JAKARTA, KOMPAS.com - Wakil Ketua Komisi Pemberantasan Korupsi (KPK) Alexander Marwata menyebut kepala daerah pernah meminta bantuan agar penghasilannya dinaikan. Namun, penghasilan itu tetap tidak bisa menutup biaya politik.
Alex mengatakan saat itu, KPK sedang melaksanakan program koordinasi dengan kepala daerah. Ia lantas menawarkan penghasilan itu naik menjadi Rp 200 juta.
Hal ini Alex kemukakan saat memberikan materi dalam program Politik Cerdas Berintegritas (PCB) yang diikuti kader Partai Keadilan Sejahtera (PKS), kemarin.
“Saya tanya, Bapak minta berapa? Rp 100 juta? Rp 200 juta per bulan? Dia bingung sendiri jawabnya.

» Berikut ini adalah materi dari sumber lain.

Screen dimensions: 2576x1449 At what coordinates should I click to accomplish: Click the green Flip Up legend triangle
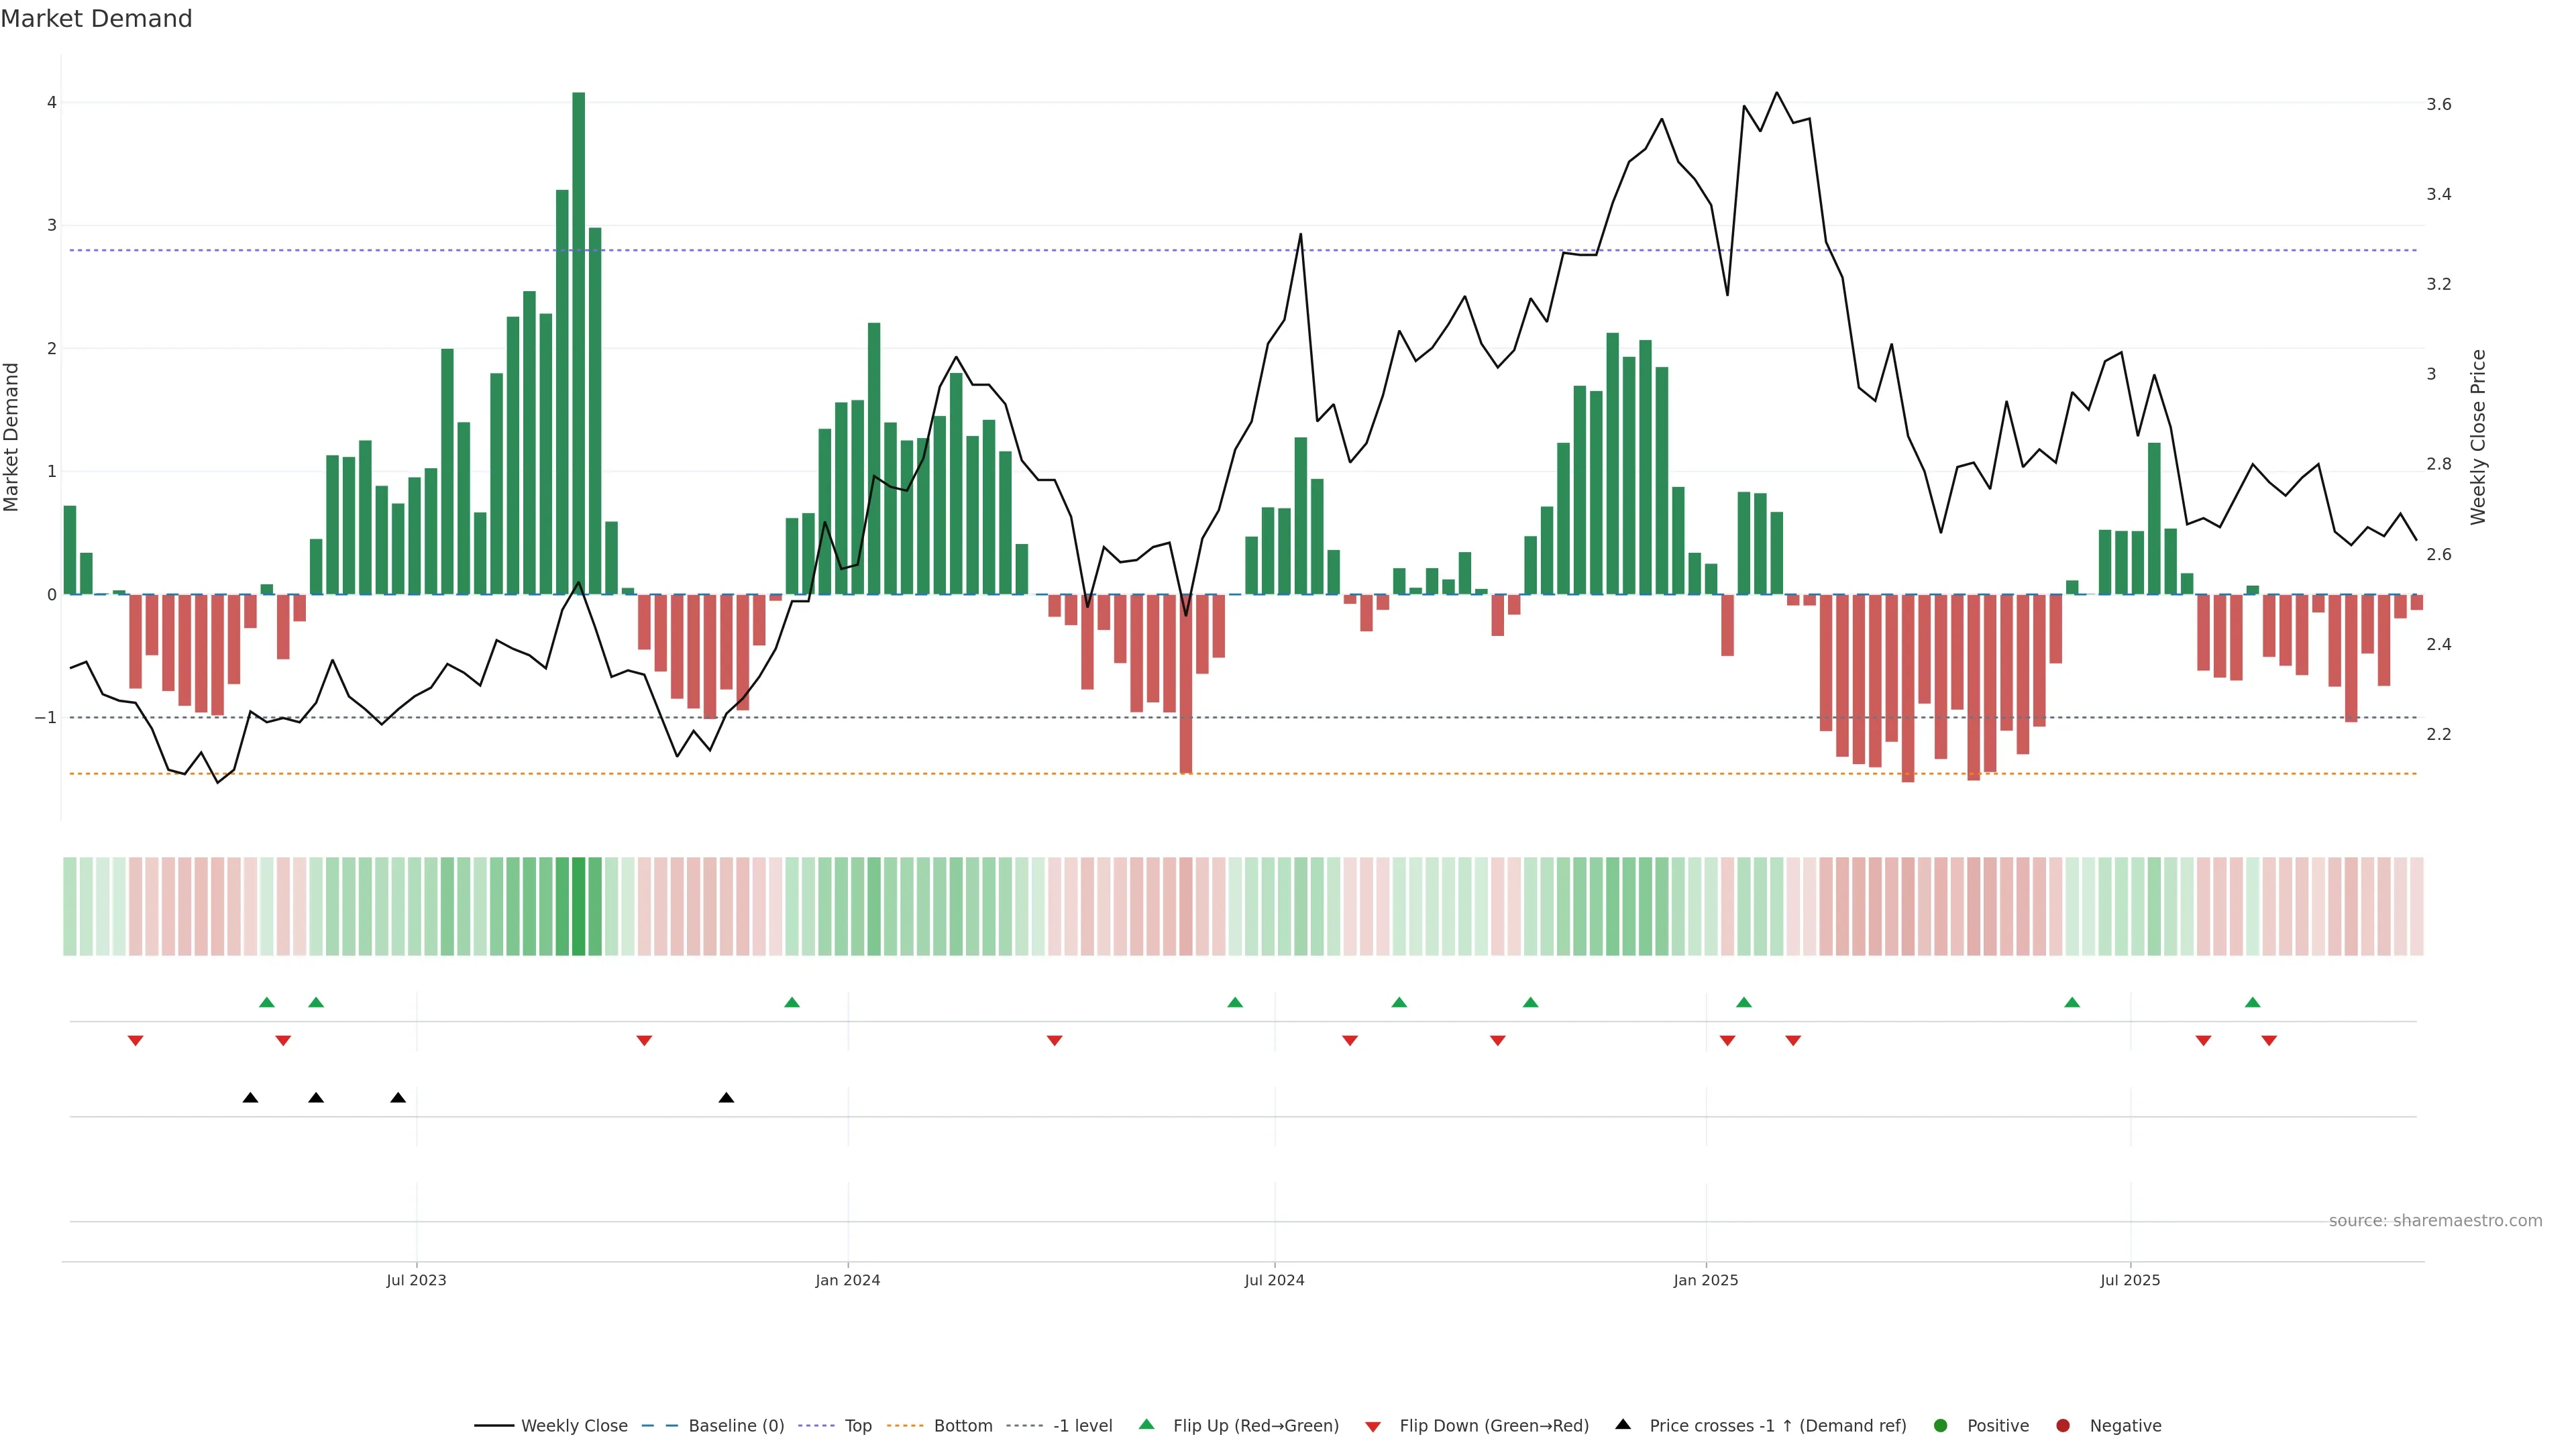click(x=1147, y=1424)
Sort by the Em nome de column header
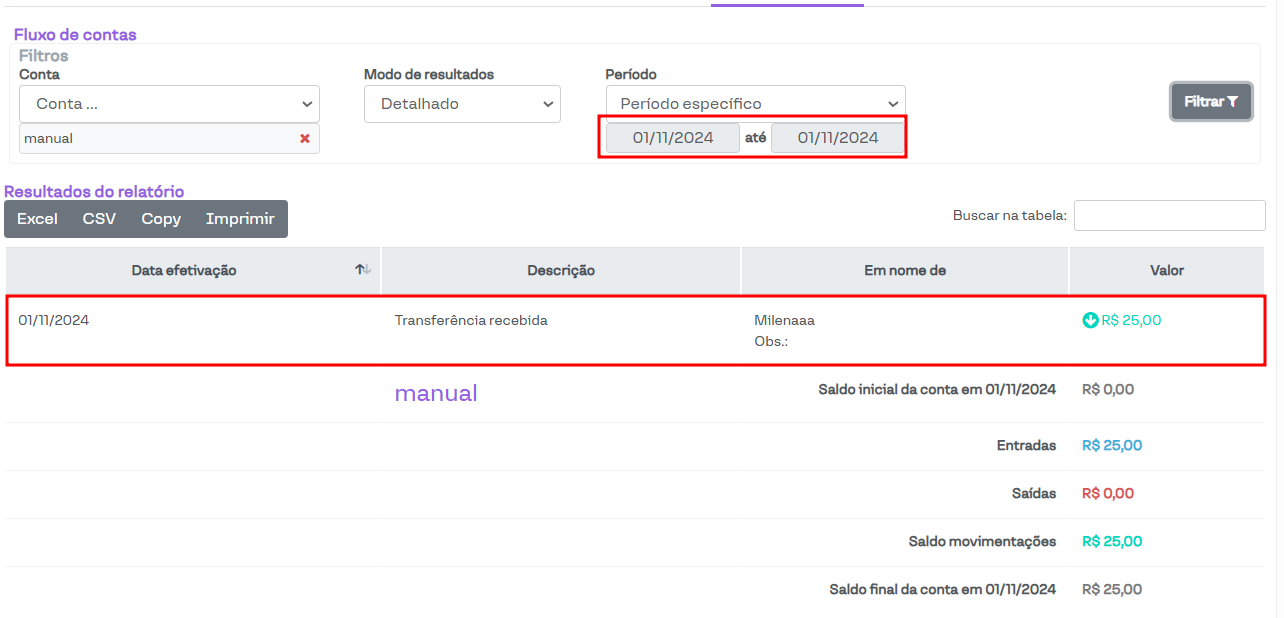1284x618 pixels. [905, 270]
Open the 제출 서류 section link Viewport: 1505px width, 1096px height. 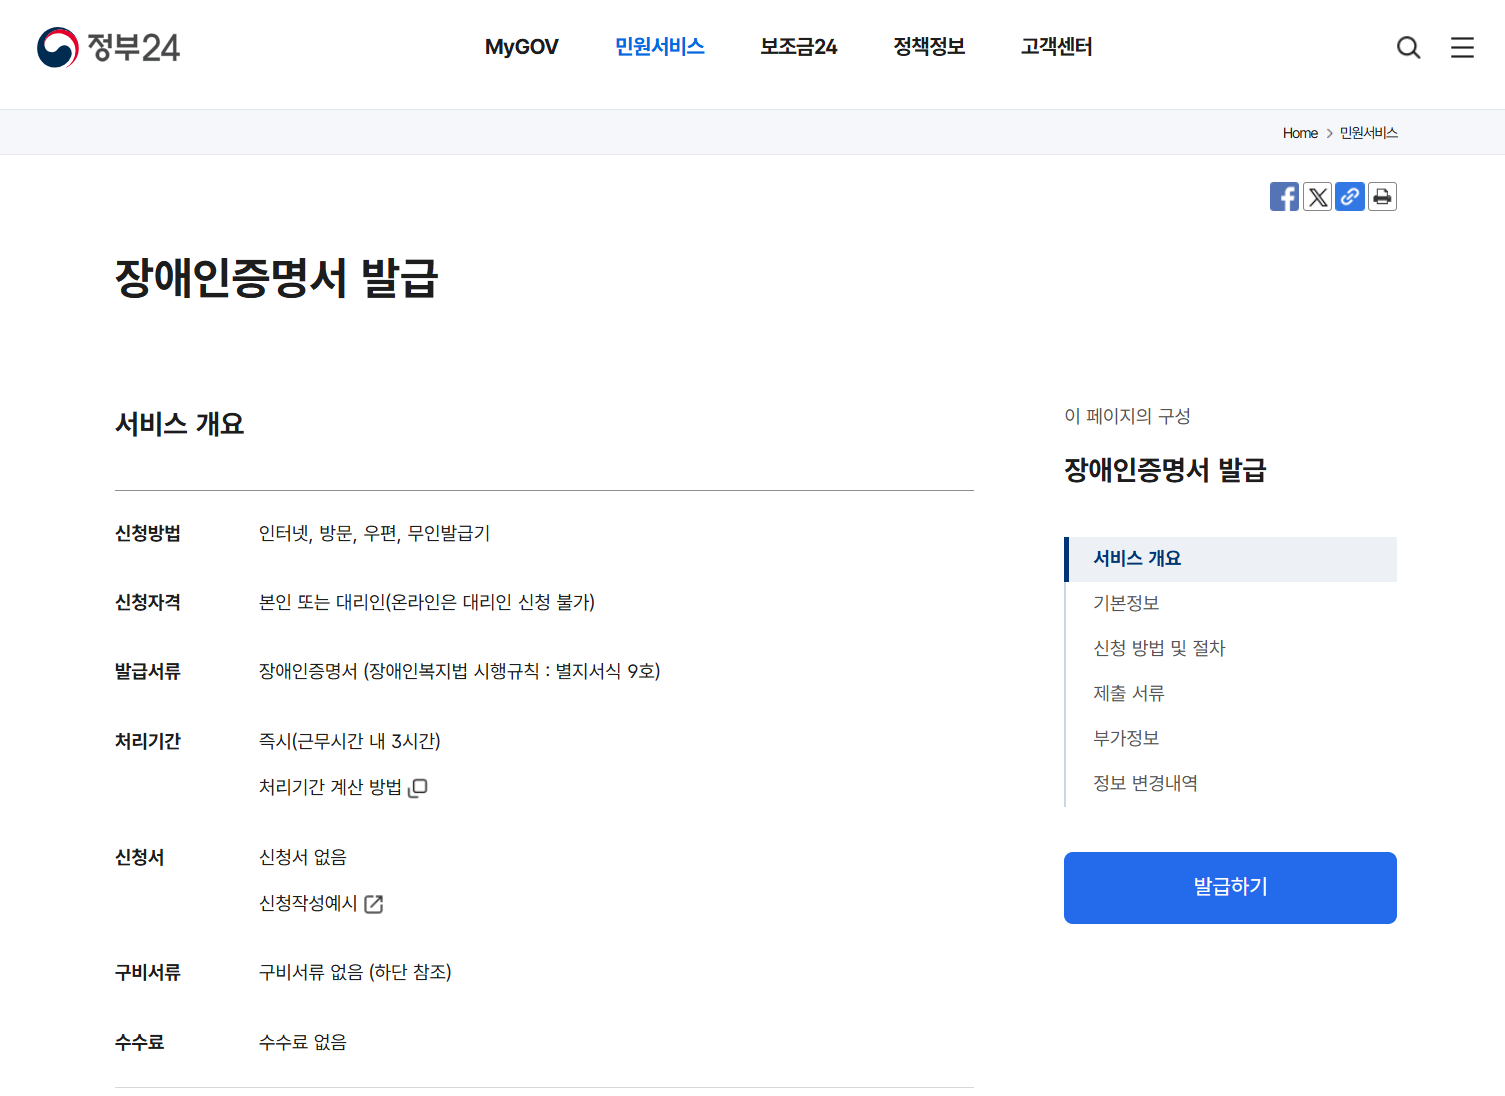pyautogui.click(x=1129, y=693)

Oke lah saya bilang, Rp 200 juta oke ya,” kata Alex sebagaimana dikutip dari Youtube ACLC KPK, Rabu (20/7/2022).
Baca juga: Presdir Isargas Akui Beri Rp 250 Juta untuk Ongkos Pilkada Suami Eni di Temanggung
Alex mengatakan, berdasarkan survei Kementerian Dalam Negeri (Kemendagri) rata-rata calon kepala daerah harus mengeluarkan biaya Rp 20 miliar - Rp 30 miliar.
Namun, jumlah tersebut tidak memberikan jaminan kemenangan. Jika ingin menang, calon kepala daerah mesti merogoh uang hingga Rp 50 miliar- Rp 75 miliar. Sebab, terdapat hubungan jumlah uang yang dikeluarkan dengan keterpilihan mereka.
Dengan pengeluaran sebesar itu, kata Alex, walaupun penghasilan kepala daerah dinaikkan menjadi Rp 200 juta, pendapatan mereka dalam 5 tahun tetap tidak bisa menutup modal yang dikeluarkan.
“Rp 200 juta lima tahun dapat berapa Bapak? Kita ambil paling rendah saja Rp 20 miliar, tetap enggak nutup,” tutur Alex.
Baca juga: Biaya Kampanye Tinggi, Anggota Dewan di Pamekasan Mulai Gadaikan SK ke Bank
Mantan Hakim itu membenarkan bahwa modal menjadi calon kepala daerah juga disponsori pengusaha.
Namun, sponsor itu pun tidak gratis. Para pengusaha akan meminta uang itu dikembalikan oleh calon kepala daerah terpilih dalam bentuk proyek.
“Bentuknya apa? Proyek. Akhirnya proyek bagi-bagi. PBJ, terutama konstruksi itu,” ujar Alex.
Menurut dia, karena pola semacam itu pada akhirnya lelang yang dilakukan pemerintah daerah menjadi omong kosong. Sebab, hampir semua pengadaan barang dan jasa diatur.